Yeah, I think the main reason devs jumped on the NoSQL bandwagon is that most devs are utter shit at data modelling, which gets painfully obvious in an RDBMS and SQL system. But it seems most people just blamed the tools for their own ineptitude, as per usual.

sweaty_gammon

@Carnage said in The Revival of Great SQL Ideas:

Yeah, I think the main reason devs jumnped on the NoSQL bandwagon is that most devs are utter shit at data modelling, which gets painfully obvious in an RDBMS and SQL system. But it seems most people just blamed the tools for their own ineptitude, as per usual.

I am far from an expert with Relational Databases. But I was shocked how many developers didn't know basic SQL, Foreign Keys and Data Types.

anonymous234

I always found SQL to be a bit cargo cultish. I know relational databases are based on specific mathematical principles, but that doesn't mean we always have to do everything the exact same way.

For example, in nearly every computer language in the world that supports data objects, you can declare something like

type Person{
    int age;
    string name;
    list<string> favoriteColors;
}

But in SQL, as we all know, you have to put the favoriteColors list in its own table and link it back to Person. Why? because some guy said so 47 years ago?. It's not just the same data, it's fundamentally the same data type represented in different ways. What exactly does not allowing me to write it that way offer to the developer or maintainer of a small website?

Gribnit

This post is deleted!

Gribnit

@anonymous234 said in The Revival of Great SQL Ideas:

I always found SQL to be a bit cargo cultist. I know relational databases are based on specific mathematical principles, but that doesn't mean we always have to do everything the exact same way.

For example, in nearly every computer language in the world that supports data objects, you can declare something like
type Person{
    int age;
    string name;
    list<string> favoriteColors;
}
But in SQL, as we all know, you have to put the favoriteColors list in its own table and link it back to Person. Why? because some guy said so 47 years ago?. It's not just the same data, it's fundamentally the same data type represented in different ways. What exactly does not allowing me to write it that way offer to the developer or maintainer of a small website?

Nothing, as long as they want to remain small and not do things like, perhaps, look at the favoriteColors of more than one person at a time, for instance to see who-all likes "blue".

Sometimes there is a right way to do a thing - said right way does not constitute a cargo cult until the understanding is lost. 2 + 2 = 4 isn't a cargo cult.

Watson

@anonymous234

CREATE TABLE Person {
    age integer,
    name text,
    favoriteColors text[]
};

If you're that insistent. You can even have SELECT name,favoriteColors FROM Person WHERE 'chartreus' = ANY(favoriteColors)* but you may not find anyone.

Gribnit

@Watson said in The Revival of Great SQL Ideas:

@anonymous234
CREATE TABLE Person {
    age integer,
    name text,
    favoriteColors text[]
};
If you're that insistent. You can even have SELECT name,favoriteColors FROM Person WHERE 'chartreus' = ANY(favoriteColors)* but you may not find anyone.

and if your DB has yon extension past ANSI.

boomzilla

@anonymous234 said in The Revival of Great SQL Ideas:

I always found SQL to be a bit cargo cultish. I know relational databases are based on specific mathematical principles, but that doesn't mean we always have to do everything the exact same way.

**Listed entries**.
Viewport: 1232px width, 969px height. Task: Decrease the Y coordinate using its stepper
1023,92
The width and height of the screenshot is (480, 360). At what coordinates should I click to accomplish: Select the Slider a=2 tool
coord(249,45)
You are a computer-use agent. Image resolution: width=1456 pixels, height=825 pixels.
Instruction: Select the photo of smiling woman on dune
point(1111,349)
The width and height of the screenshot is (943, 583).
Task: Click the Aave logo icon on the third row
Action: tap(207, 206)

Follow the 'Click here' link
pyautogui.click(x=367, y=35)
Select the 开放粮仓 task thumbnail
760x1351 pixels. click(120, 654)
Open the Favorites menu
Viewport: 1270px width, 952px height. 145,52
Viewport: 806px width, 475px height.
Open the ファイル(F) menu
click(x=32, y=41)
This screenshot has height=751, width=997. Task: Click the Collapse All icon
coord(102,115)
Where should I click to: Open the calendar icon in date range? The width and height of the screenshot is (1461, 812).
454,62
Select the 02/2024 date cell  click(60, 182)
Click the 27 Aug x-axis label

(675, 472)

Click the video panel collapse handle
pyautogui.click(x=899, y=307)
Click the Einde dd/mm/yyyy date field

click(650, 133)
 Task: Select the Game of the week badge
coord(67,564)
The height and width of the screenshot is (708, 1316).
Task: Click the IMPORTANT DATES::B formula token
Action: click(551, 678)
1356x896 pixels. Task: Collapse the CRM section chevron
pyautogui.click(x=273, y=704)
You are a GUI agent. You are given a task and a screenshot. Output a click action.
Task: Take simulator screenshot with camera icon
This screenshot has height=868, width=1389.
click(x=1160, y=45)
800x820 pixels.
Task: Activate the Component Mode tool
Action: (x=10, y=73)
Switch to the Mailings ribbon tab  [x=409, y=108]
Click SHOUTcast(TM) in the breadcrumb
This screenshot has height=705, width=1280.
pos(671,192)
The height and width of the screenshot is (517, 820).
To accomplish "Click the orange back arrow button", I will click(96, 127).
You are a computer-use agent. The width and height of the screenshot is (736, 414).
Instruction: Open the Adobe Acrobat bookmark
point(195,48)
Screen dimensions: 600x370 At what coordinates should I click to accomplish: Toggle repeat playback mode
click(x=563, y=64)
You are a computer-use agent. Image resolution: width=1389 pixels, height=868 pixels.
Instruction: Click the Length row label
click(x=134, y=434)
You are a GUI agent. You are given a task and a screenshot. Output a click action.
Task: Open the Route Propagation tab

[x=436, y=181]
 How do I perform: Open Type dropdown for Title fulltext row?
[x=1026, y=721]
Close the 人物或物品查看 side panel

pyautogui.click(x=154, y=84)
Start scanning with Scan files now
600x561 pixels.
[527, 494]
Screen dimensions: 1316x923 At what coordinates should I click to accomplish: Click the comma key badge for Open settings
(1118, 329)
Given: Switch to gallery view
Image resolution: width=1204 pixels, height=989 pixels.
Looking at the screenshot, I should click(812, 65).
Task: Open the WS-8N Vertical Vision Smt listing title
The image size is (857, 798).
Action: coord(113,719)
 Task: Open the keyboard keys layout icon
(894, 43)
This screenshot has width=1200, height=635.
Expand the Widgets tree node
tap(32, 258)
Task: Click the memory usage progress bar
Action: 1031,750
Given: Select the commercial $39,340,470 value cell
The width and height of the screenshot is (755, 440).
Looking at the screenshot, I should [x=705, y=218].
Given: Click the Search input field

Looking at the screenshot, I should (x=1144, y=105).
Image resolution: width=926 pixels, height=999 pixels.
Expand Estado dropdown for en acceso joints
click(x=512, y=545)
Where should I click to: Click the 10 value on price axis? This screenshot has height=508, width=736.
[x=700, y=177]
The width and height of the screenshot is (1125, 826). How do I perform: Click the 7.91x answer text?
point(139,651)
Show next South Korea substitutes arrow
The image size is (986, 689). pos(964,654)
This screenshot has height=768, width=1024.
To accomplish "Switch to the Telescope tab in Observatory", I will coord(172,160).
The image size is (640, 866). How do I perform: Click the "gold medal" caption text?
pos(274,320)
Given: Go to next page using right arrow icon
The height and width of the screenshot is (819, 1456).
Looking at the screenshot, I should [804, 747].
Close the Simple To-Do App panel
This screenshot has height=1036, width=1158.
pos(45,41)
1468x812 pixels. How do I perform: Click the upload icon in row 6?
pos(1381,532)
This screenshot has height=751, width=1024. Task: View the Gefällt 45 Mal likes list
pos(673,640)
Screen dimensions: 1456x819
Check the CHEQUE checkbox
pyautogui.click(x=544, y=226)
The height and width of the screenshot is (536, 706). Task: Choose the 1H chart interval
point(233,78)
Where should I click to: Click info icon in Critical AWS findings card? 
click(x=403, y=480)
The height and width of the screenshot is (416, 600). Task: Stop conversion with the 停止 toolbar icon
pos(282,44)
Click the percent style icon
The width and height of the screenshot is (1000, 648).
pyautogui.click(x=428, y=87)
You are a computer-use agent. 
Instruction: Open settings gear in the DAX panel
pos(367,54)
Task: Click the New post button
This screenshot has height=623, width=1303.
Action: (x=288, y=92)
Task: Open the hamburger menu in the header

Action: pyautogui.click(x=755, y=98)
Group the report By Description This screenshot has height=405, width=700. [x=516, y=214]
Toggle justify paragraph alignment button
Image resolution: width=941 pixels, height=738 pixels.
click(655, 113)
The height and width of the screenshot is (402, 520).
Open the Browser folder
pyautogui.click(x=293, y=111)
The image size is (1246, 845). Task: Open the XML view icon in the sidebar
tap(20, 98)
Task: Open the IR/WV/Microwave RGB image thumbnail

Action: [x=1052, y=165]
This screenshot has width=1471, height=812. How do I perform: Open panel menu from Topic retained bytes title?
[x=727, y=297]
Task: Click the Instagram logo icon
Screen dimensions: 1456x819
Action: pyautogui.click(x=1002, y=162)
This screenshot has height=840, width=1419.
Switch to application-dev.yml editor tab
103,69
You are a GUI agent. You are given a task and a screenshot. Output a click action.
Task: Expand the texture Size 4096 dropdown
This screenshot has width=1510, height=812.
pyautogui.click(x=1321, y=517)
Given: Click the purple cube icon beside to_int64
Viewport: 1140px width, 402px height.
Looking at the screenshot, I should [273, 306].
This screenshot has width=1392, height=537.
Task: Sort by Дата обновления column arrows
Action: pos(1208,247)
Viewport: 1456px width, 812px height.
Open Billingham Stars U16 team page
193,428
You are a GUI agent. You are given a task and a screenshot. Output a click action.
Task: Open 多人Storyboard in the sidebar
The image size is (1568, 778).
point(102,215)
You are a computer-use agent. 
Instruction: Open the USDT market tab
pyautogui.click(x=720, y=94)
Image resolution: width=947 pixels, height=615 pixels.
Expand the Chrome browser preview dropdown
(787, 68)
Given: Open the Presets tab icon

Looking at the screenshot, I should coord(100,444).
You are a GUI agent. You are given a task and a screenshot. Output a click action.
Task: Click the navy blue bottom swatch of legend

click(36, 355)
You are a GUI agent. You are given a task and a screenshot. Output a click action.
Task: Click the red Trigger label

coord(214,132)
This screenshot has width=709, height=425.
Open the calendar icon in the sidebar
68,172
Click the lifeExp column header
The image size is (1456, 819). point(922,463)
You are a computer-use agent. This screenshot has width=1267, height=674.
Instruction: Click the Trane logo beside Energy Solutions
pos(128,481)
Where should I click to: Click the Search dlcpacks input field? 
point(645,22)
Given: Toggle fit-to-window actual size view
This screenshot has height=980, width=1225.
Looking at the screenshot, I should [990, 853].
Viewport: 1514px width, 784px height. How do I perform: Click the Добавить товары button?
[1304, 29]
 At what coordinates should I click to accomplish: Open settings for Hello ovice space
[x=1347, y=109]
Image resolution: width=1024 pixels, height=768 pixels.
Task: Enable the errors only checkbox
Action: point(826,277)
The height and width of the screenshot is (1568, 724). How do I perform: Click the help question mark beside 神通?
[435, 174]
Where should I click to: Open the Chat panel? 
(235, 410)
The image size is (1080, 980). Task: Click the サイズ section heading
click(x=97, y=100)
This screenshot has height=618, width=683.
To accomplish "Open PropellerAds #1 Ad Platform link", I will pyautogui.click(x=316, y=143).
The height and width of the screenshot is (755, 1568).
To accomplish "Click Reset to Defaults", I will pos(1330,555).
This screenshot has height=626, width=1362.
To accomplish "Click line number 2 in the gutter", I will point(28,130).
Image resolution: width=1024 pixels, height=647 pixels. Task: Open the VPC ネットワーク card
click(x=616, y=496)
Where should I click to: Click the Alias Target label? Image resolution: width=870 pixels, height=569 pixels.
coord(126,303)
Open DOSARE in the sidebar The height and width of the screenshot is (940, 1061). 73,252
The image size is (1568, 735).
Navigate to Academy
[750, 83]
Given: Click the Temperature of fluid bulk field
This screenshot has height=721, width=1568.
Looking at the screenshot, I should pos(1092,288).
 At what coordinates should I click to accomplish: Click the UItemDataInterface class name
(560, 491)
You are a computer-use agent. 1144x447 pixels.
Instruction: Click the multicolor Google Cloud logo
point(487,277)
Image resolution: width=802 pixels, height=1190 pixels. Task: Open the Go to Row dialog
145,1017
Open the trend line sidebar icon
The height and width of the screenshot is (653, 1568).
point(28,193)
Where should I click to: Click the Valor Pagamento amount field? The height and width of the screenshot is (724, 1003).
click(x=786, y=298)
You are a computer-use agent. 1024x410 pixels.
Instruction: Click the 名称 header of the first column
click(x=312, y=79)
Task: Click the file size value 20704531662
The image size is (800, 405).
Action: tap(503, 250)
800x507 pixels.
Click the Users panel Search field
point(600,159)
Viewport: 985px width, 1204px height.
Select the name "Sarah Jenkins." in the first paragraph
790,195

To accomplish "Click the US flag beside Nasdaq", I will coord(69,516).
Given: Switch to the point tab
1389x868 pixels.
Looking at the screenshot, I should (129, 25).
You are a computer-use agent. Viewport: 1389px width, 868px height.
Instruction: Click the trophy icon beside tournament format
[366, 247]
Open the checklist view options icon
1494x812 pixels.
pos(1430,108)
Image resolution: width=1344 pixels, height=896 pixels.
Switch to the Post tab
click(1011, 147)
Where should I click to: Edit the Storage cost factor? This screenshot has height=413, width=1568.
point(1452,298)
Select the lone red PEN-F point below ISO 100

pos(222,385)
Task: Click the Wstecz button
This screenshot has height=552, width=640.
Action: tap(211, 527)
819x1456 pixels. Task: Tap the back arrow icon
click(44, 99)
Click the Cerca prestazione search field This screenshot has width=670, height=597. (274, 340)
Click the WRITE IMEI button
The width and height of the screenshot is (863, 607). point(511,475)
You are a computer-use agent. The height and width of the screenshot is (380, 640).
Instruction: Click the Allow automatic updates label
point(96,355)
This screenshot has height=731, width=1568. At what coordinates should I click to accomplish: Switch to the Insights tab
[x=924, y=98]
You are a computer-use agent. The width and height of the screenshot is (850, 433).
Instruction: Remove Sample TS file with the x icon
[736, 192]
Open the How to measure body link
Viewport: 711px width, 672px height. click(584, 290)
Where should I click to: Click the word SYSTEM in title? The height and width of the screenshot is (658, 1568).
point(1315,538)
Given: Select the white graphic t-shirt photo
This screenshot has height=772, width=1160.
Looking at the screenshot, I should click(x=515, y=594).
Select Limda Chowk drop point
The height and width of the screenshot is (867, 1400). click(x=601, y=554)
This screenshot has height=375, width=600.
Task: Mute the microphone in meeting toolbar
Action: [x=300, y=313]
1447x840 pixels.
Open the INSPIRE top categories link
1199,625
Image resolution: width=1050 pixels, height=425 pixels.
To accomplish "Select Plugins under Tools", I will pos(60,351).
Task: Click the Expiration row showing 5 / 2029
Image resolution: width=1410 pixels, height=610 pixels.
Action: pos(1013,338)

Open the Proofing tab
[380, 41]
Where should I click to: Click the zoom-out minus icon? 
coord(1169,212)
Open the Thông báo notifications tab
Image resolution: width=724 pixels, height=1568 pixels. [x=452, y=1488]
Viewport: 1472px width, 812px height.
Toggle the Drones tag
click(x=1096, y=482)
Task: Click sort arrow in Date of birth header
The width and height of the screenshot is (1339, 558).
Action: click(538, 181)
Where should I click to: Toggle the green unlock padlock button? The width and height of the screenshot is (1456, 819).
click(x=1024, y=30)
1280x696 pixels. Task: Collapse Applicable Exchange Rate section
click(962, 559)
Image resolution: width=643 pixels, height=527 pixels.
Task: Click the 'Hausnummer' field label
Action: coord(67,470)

**Direction**. Could you extend the forum discussion on SQL and data modeling, picking up right after its last line?

**Answer to the problem**.
For example, in nearly every computer language in the world that supports data objects, you can declare something like
type Person{
    int age;
    string name;
    list<string> favoriteColors;
}
But in SQL, as we all know, you have to put the favoriteColors list in its own table and link it back to Person. Why? because some guy said so 47 years ago?. It's not just the same data, it's fundamentally the same data type represented in different ways. What exactly does not allowing me to write it that way offer to the developer or maintainer of a small website?

How else would you do it? Oh! Store it all in one object. Hmm...we could call it a document. This is going to be really snazzy.

sweaty_gammon

@anonymous234 said in The Revival of Great SQL Ideas:

I always found SQL to be a bit cargo cultist. I know relational databases are based on specific mathematical principles, but that doesn't mean we always have to do everything the exact same way.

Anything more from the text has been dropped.